Wednesday, May 8, 2024

Landmark Labels on ENC

We are one of the first in line to lament the poor coverage of terrestrial charting in electronic navigational charts (ENC) compared to the paper chart coverage we are used to.  And for good reason: we do most piloting relative to landmarks and much of the land mass on ENC is conspicuously blank—which can appear even more moonscape vacant depending how we have the display set up, as shown below.


Unlike viewing raster navigational charts (electronic copies of the paper charts), ENC let the user control many aspects of the display. Above we see an example of choosing to show "Important text only," which is a (misleading) official ENC display option.

If we compare that to what we see on the equivalent paper chart, we see what we are missing in that view.

It is not just the names that can be hidden, but NOAA ENC have very few elevation contours which can often help with piloting. 

Another reason we care about charted place names is a matter of basic safety and prudent seamanship. We teach that it is good policy to always keep in mind a verbal description of where you are, and maybe even note it in the log book that way, ie "Just passing west of Willow Island." Knowing this at all times we are prepared to describe our position over the radio in an emergency—which is much faster than finding, if you can, a read out of the Lat and Lon and reading that with its potential error.  Furthermore it makes the cruise more enduring if you learn these names as you go by.  The say-it-out-loud method is is also how we teach students to learn the stars in cel nav.

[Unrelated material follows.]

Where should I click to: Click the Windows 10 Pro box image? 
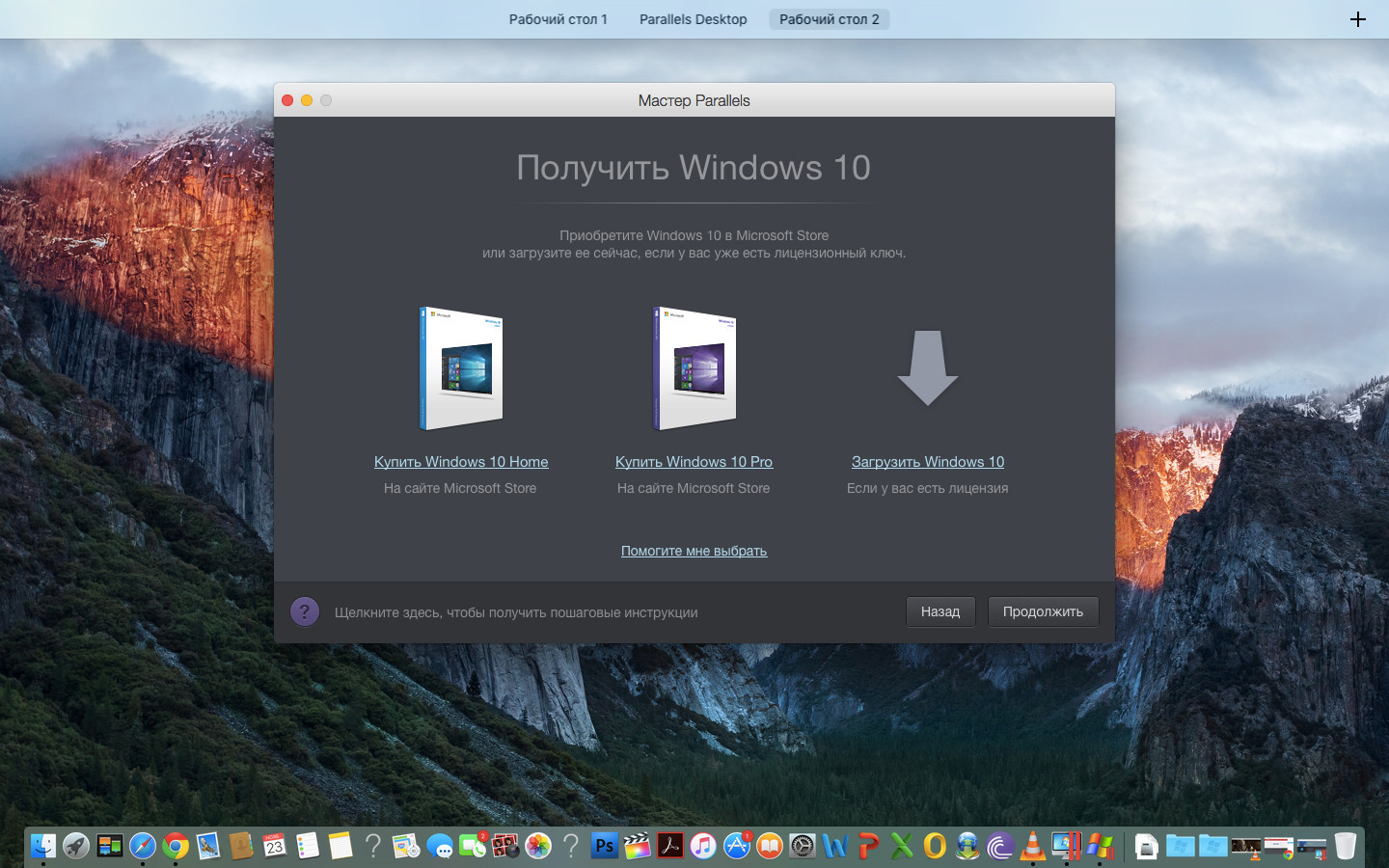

Thus these charted place names are valuable to navigation. But things are not so bad as they might appear.  They can be bad, as shown above, but they do not have to be. Below we turn on the text labels to see what we really do have in ENC.

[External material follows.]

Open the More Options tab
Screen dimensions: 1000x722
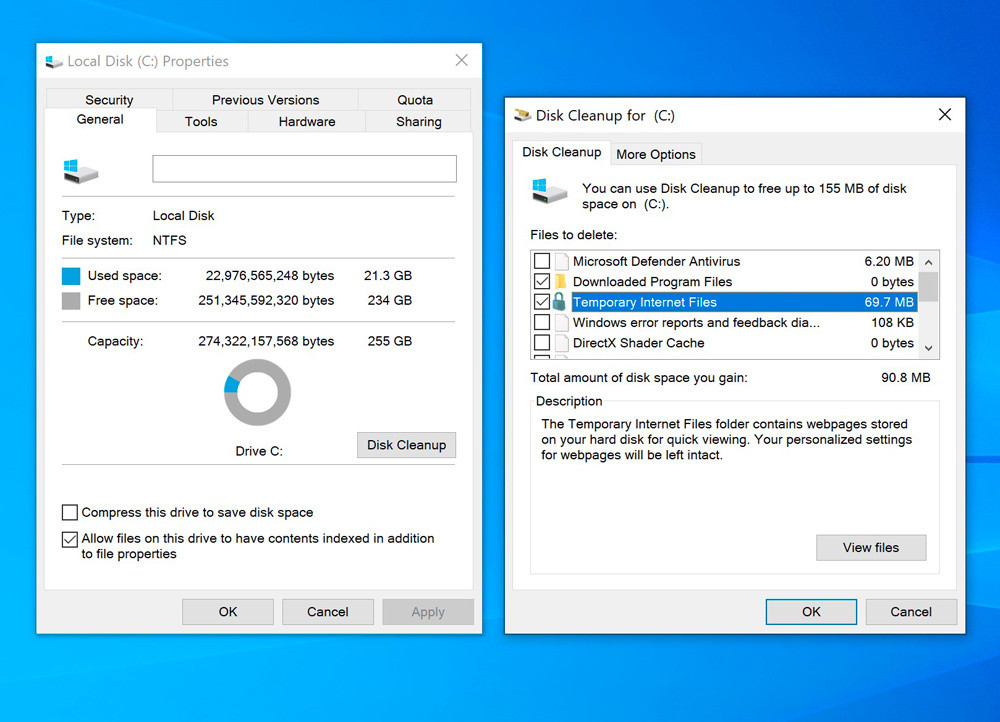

The charted place names are actually all there on the ENC, they are just not as prominent as they are in the paper charts, which have the freedom to use large font sizes for some, and indeed print on a curve.

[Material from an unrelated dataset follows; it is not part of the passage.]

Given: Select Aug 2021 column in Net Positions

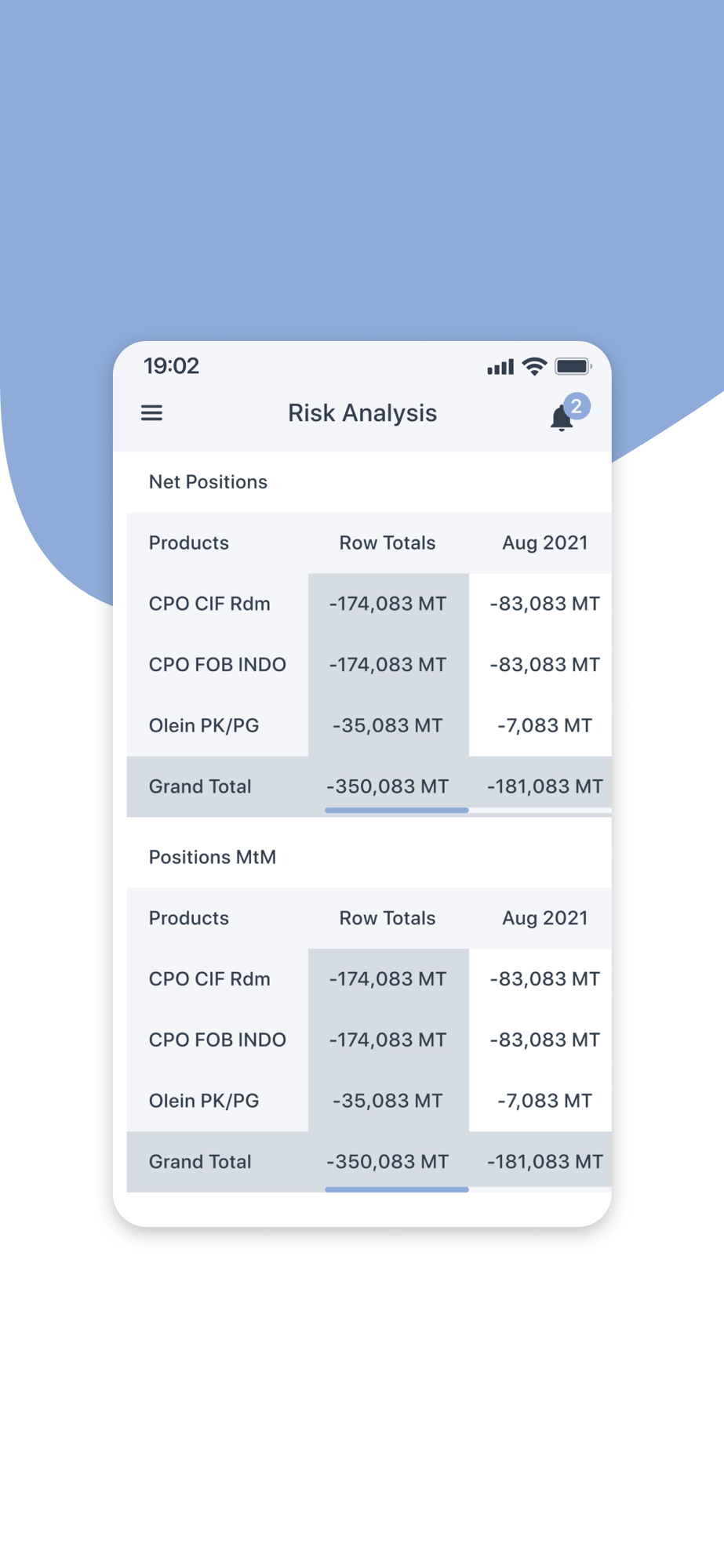Looking at the screenshot, I should click(545, 543).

ENC have strict international rules of font size and orientation, although in some cases they do let labels (and associated symbols) move on the chart so that critical ones remain in view as you change the screen.  A folded paper chart on the chart table may be just hiding a note that a dashed line is marking a restricted Navy firing zone. On the equivalent ENC if you panned that notice off the screen it would suddenly reappear in a new position in view. 

In other words, the use of labels on an ENC is just one more aspect of the new chart reading skills we need to develop for ENC. We have to look at the charts in a new way. One thing that helps with this is the rule that  ENC chart symbols and labels stay the same size regardless of the display scale (zoom level). Thus crucial matters may become more apparent as we zoom into the region of interest.

The Future of ENC

As for other deficits of the terrestrial coverage of existing NOAA ENC, we can be confident that this will improve. First of all, a few nations do a better job with the elevation contours already, and the US certainly has extensive GIS data for all aspects of US mapping. 

To show that big agencies like NOAA should be able to solve this problem fairly soon, we can show how to do this ourselves already.  Beyond its outstanding ENC display presentation, the popular navigation and weather app qtVlm also offers the option to overlay on the chart GIS data as shape files  (.shp), a standard format for GIS data. 

In the sample below, I followed the instructions we have online  to add the roads to Lopez Island and water bodies and elevation contours to Blakely Island, and then (within qtVlm) limit the contours to the 100 ft intervals shown on the paper chart.


Once these are installed, we can get a tool tip presentation of the road names, heights of elevation contours, and related data for water bodies. In fact we learn there are more lakes on Blakely Island than the paper chart showed.

In other words, there is good reason to expect that the terrestrial coverage of future ENC will be even more valuable than that of the paper charts they are replacing. 

We are likely to see this take place first in the printed versions of the ENC called
NOAA Custom Chart (NCC). These are intended to be the (non-official) paper backups of the official ENC viewed on a computer screen or chart plotter.  NCC are user-created online from the NOAA NCC app that produces a PDF chart of the desired region, scale, and paper size, based on the ENC content for that region.  Then it is up to the user to get the chart printed at the chosen paper size.

It is during this NCC production that NOAA could offer the GIS overlay options such as elevation contours, roads, building, water bodies, etc to be added to the PDF they are creating... essentially just as qtVlm offers users the option as shown above. Thus we could end up with a new-generation of paper charts that are indeed superior to what we are now accustomed to.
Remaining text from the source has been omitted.